Angelika Timmerhinrich ist unendlich traurig. Zwischen Mittwochnachmittag und Donnerstagmorgen (Christi Himmelfahrt) ist vom Grab ihres Vaters auf dem Olfener Friedhof das Ahorn-Stämmchen gestohlen worden. Die Hoffnung auf eine Rückgabe erscheint gering. Dabei würde es der Familie so viel bedeuten.

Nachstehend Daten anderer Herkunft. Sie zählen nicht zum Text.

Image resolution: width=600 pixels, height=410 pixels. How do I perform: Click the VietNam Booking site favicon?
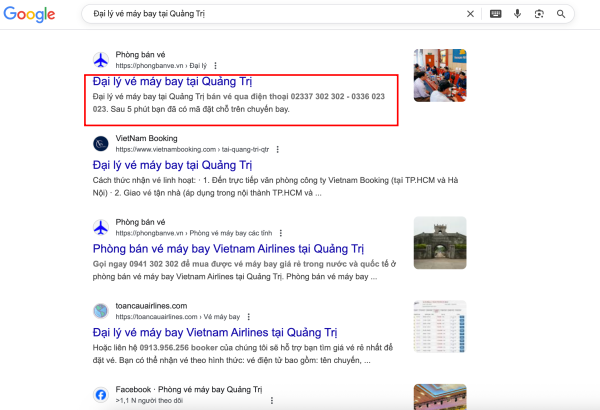point(100,143)
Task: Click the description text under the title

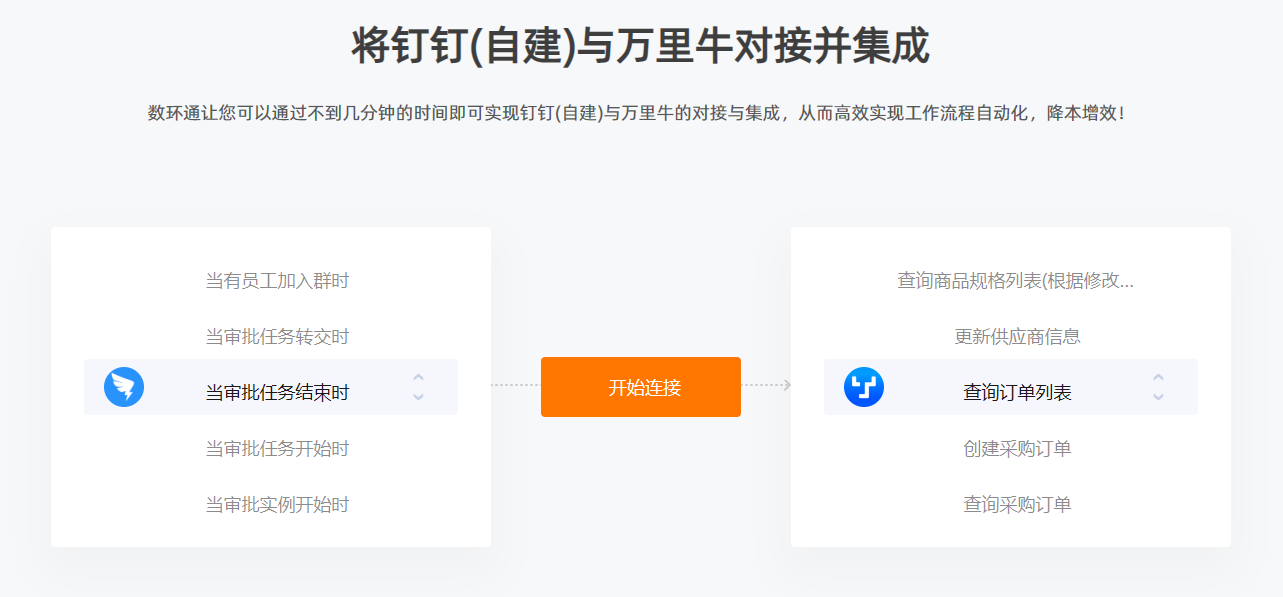Action: click(640, 113)
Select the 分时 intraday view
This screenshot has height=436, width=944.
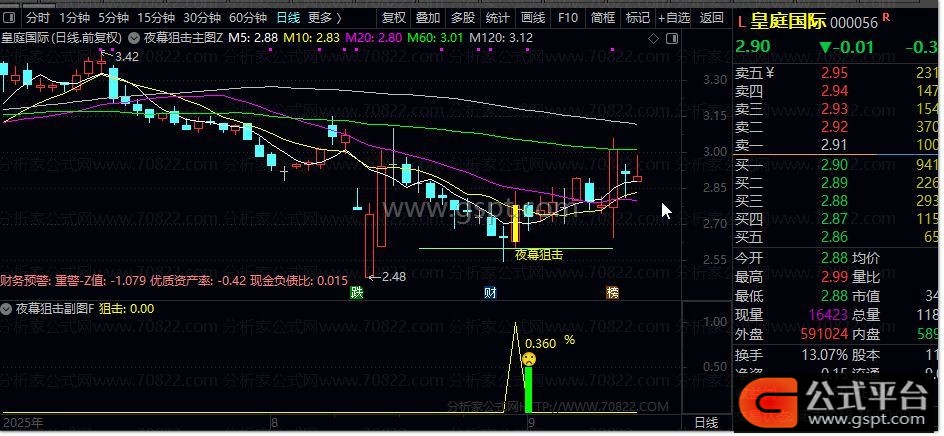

„Die Seele meiner 91-jährigen Mutter Paula Grundmann leidet sehr unter dem Verlust“, sagt Angelika Timmerhinrich mit leiser Stimme. Es gehe dabei nicht um den finanziellen Verlust. Das Thema sei ein anderes: „Was sind das nur für Menschen, die Tote bestehlen?“

Viele Gedanken habe sich ihre Mutter über die Gestaltung des Grabes gemacht. Doch mit der Bepflanzung habe sie warten wollen, bis der bereits bestellte Grabstein aufgestellt ist. „Zum Vatertag wollte sie aber das Grab ihres im Februar verstorbenen Mannes besonders schön gestalten.“

Eltern wären in diesem Jahr 70 Jahre verheiratet gewesen

Ein sichtbares Zeichen der besonderen Beziehung wollte sie setzen. „In diesem Jahr wären meine Eltern 70 Jahre verheiratet gewesen“, berichtet die Tochter. Für die Übergangszeit stellte die Familie deshalb verschiedene Schalen auf das Grab. Darunter die Schale mit dem japanischen Ahornstämmchen. Der Platz bei späterer Bepflanzung war bereits festgelegt.

Umso größer war der Schock, als Angelika Timmerhinrich am Donnerstagmorgen gegen 9.30 Uhr den Diebstahl entdeckte. Natürlich habe sie direkt ihre Mutter informiert. „Sie ist sehr niedergeschlagen, dass jemand ihren geliebten Mann bestohlen hat.“ Angelika Timmerhinrich ärgert sich, dass sie von dem Ahornstämmchen kein Foto gemacht hat.

Täter musste einige Meter über den Friedhof zurücklegen

Aber auch mit Bild wäre die Hoffnung nicht sehr groß gewesen, den Täter zu ermitteln. Aber vielleicht gibt es doch andere Friedhofsbesucher, die eine Person mit der Schale zwischen Mittwochnachmittag und Donnerstagmorgen gesehen haben. Der oder die Täter mussten schließlich einige Meter über den Friedhof zurücklegen.

Anzeige bei der Polizei wird die Familie voraussichtlich nicht erstatten. Die Vermutung liegt nahe, dass das Ahornstämmchen später auf einem Friedhof in einem anderen Ort oder vielleicht in einem privaten Garten eingepflanzt wird. „Der Täter soll mit dem Stämmchen kein Glück haben“, berichtet Angelika Timmerhinrich von der Reaktion ihrer Mutter.

Sie selbst ist wie ihre Mutter noch immer fassungslos. „Der Diebstahl fügt den Menschen noch mehr Schmerz zu. Das geht nicht.“ Offen bleibt allerdings die Frage, ob der oder die Diebe sich Gedanken darüber machen, was ein Diebstahl auf einem Friedhof für die Angehörigen bedeutet.